Intervistato dall’agenzia di stampa curdo-irachena Rudaw, il colonnello Joe Buccino ha dichiarato che «l’Isis rimane una minaccia regionale e ogni incursione turca mette a rischio la missione di sconfiggere l’Isis». Ha pure precisato che i contatti con la Turchia per evitare un’offensiva su larga scala che andrebbe ad aggiungersi a quelle precedenti (Operazione Scudo sull’Eufrate nel 2016-17, Operazione Ramo d’ulivo nel 2018-19, Operazione Primavera di pace nel 2019 e Operazione Scudo di primavera nel 2020) non sono tenuti da Centcom, ma dal Comando europeo Eucom.

Gli americani sono presenti nel nord-est della Siria dal settembre 2014 a fianco delle forze delle Fds, che hanno finanziato, armato e addestrato al fine di sradicare le attività dell’Isis nella regione, dopo aver riconquistato la città di Raqqa e gli altri territori che erano controllati dallo Stato Islamico su suolo siriano. Il contingente Usa attualmente presente sul terreno conta circa 900 uomini.

Attacchi turchi

Dal 20 novembre scorso la Turchia sta conducendo una campagna aerea con cacciabombardieri e droni contro i territori della Rojava denominata Operazione Artiglio-Spada, che è vista come una preparazione a un’offensiva di terra. Gli attacchi riguardano basi militari delle Ypg/Fds, singole personalità politico-militari curde (che sono bersaglio già da prima di quest’ultima operazione) ma anche infrastrutture civili.
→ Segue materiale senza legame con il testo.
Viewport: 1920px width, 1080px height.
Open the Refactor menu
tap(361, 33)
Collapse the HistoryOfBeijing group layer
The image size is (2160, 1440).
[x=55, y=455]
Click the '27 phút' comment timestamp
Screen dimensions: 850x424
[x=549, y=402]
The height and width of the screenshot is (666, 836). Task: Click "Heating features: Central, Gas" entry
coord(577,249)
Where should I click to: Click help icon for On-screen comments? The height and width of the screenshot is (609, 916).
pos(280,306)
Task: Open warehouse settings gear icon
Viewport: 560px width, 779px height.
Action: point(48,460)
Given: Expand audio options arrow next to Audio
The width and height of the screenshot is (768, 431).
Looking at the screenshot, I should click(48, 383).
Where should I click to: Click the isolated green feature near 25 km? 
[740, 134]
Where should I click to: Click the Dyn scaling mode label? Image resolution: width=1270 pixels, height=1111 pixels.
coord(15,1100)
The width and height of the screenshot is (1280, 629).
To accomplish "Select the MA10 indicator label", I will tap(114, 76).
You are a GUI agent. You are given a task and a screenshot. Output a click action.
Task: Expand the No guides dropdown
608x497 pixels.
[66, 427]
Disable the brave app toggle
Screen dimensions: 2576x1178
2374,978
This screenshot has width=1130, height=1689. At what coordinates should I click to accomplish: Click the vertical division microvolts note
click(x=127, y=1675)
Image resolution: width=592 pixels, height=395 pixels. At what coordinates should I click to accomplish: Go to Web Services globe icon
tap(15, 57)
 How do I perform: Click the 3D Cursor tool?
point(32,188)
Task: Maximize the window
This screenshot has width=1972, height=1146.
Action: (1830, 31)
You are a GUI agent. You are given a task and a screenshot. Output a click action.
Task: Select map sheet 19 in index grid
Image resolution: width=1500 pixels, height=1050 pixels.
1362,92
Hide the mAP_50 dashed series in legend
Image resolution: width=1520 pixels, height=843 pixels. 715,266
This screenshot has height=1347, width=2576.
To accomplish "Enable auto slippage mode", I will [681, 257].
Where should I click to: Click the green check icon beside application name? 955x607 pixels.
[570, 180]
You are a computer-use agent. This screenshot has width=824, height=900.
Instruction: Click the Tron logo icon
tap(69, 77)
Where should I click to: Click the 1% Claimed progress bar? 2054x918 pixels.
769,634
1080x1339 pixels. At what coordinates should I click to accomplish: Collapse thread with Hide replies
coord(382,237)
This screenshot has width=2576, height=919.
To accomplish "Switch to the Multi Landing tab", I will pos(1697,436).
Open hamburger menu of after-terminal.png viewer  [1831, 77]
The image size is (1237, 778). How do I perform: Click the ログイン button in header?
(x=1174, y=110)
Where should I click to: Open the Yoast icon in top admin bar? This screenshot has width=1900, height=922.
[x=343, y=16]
Secondo fonti delle Fds nel solo mese di dicembre fino al giorno 18 sarebbero 16 i civili che hanno perso la vita per bombardamenti da parte di aerei e droni turchi; l’ultimo episodio registrato in ordine cronologico è la morte di tre persone, fra le quali un ragazzo di 12 anni, nel villaggio di al-Raqas nei pressi di Kobane. Gli attacchi stanno colpendo anche basi dell’esercito nazionale siriano nel nord-est del paese con decine di morti; in un caso (22 novembre) i turchi hanno colpito anche una base comune delle Ypg e delle forze americane nei pressi di Hasakeh, uccidendo due curdi e mettendo a rischio la vita dei militari Usa.

Le mosse di Erdogan

Erdogan ha ribadito più volte negli ultimi quaranta giorni la volontà turca di sradicare completamente la struttura delle Ypg e dei loro alleati del Pkk (curdi di Turchia attivi nella lotta armata son dal 1984) presenti in territorio siriano, anche senza il consenso degli Usa e degli altri alleati nella Nato. L’11 dicembre scorso si è detto persino intenzionato a convocare un tavolo tripartito con i governi di Siria e Russia per concordare con loro i termini dell’imminente azione militare turca in territorio siriano: «Attualmente, vogliamo compiere un passo con Siria e Russia per agire come trio. Per questo, in primo luogo, dovrebbero riunirsi le nostre organizzazioni di intelligence, poi i nostri ministri della difesa e infine i nostri ministri degli esteri».

Secondo la tivù qatariota al Jazeera pochi giorni prima le autorità turche avevano inviato un ultimatum a Usa e Russia affinché convincessero le Fds a ritirarsi entro due settimane dalle città di Manbij, Tal Rifaat e Kobane e dai loro dintorni, altrimenti sarebbe iniziata l’operazione di terra turca. Nonostante le dichiarazioni di Erdogan e il presunto ultimatum, le forze americane presenti in Siria hanno ripreso i pattugliamenti congiunti insieme alle Fds, e hanno pubblicizzato la cattura di alti esponenti dell’Isis ancora attivi nella regione, realizzata in collaborazione con le forze curde.